Well if you used dry run then of course it doesn't actually sync anything so it'd *have* to start over next time wouldn't it..

But assuming you mean that the first time you didn't dry run it....
Have you considered that putting the option at the end might be a problem?  I have no idea whether that works.  Assuming your command syntax is doing what you want it to do, then transfers won't recur if the local files are the same size and md5 as the nodes out on s3.
Logged
tkirby
Newbie
*
Posts: 6


View Profile
« Reply #2 on: September 19, 2007, 10:28:30 PM »

Yeah, umm, wet run the first time, dry run the second to make sure it was gonna pick up where it left of (which it didn't)

./s3sync.rb --dryrun --progress /home/tkirby/html/avshare_old/media/ chickenrancher:avshare/media/
Create node 100.wmv
Create node 1000.wmv
Create node 1001.wmv
Create node 1002.wmv
Create node 1003.mp3
Create node 1004.wmv
Create node 1005.wmv
Create node 1006.wmv
Create node 1008.wmv
Create node 1016.wmv
Create node 1017.wmv
Create node 1018.wmv

--dryrun before the paths, same deal. The files on the server are up to 1419 but it still wants to start at 1000 (the beginning)

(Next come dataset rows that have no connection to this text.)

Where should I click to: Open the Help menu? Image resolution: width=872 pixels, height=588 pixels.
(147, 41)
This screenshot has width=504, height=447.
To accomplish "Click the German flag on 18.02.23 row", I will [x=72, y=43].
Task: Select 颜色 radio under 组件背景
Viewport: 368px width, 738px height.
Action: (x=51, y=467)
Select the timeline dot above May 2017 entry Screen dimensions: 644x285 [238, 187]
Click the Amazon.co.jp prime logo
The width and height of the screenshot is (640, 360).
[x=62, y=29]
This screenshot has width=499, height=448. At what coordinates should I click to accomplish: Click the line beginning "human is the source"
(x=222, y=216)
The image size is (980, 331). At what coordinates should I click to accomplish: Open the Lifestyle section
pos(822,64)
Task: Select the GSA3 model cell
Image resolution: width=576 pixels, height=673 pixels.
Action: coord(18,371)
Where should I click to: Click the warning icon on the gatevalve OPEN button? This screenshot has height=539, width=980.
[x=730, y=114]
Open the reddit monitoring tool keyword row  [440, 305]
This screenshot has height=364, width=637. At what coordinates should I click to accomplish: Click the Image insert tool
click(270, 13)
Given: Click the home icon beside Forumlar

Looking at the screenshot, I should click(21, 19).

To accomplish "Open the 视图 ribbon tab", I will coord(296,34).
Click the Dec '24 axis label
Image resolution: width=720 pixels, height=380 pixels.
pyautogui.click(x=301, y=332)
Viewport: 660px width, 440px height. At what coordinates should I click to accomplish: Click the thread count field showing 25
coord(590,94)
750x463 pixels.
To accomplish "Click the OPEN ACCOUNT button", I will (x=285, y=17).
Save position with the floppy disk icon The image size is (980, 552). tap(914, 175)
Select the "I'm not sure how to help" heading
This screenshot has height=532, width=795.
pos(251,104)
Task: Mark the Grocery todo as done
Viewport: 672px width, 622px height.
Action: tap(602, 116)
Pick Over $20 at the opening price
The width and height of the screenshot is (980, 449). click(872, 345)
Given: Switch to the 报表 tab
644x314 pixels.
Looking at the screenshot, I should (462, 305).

Anything else I should try?
Logged
ferrix
Sr. Member
****
Posts: 363


(I am greg13070 on AWS forum)


View Profile
« Reply #3 on: September 20, 2007, 10:09:59 PM »

Best guess is the original files were sent to some differing path or something that is preventing them from being found.

You could try -d to see more details about what is being done internally.  I can't help too much more without actually having access to your source and bucket.
Logged
tkirby
Newbie
*
Posts: 6


View Profile
« Reply #4 on: September 21, 2007, 12:47:45 AM »

When I run it with debug and verbose it says this:


local item /home/webmstr/html/avshare_old/media/100.wmv
local node object init. Name:100.wmv Path:/home/webmstr/html/avshare_old/media/100.wmv Size:3227980 Tag:17a9e28de46a6a9634a1625299a8cd23
s3TreeRecurse trainorders avshare/media
Trying command list_bucket trainorders max-keys 200 prefix avshare/media delimiter / with 100 retries left
Response code: 200
prefix found: /
S3 item avshare/media_$folder$
s3 node object init. Name:_$folder$ Path:avshare/media_$folder$ Size:0 Tag:d41d8cd98f00b204e9800998ecf8427e
source: 100.wmv
dest: _$folder$
s3 node object init. Name:100.wmv Path:avshare/media/100.wmv Size: Tag:
Create node 100.wmv

Looks like it's trying to compare the local file with 'S3 item avshare/media_$folder$'
Is _$folder$ some variable that's not getting parsed correctly?

Cheers,
-Todd

Logged
ferrix
Sr. Member
****
Posts: 363


(I am greg13070 on AWS forum)


View Profile
« Reply #5 on: September 21, 2007, 10:31:06 AM »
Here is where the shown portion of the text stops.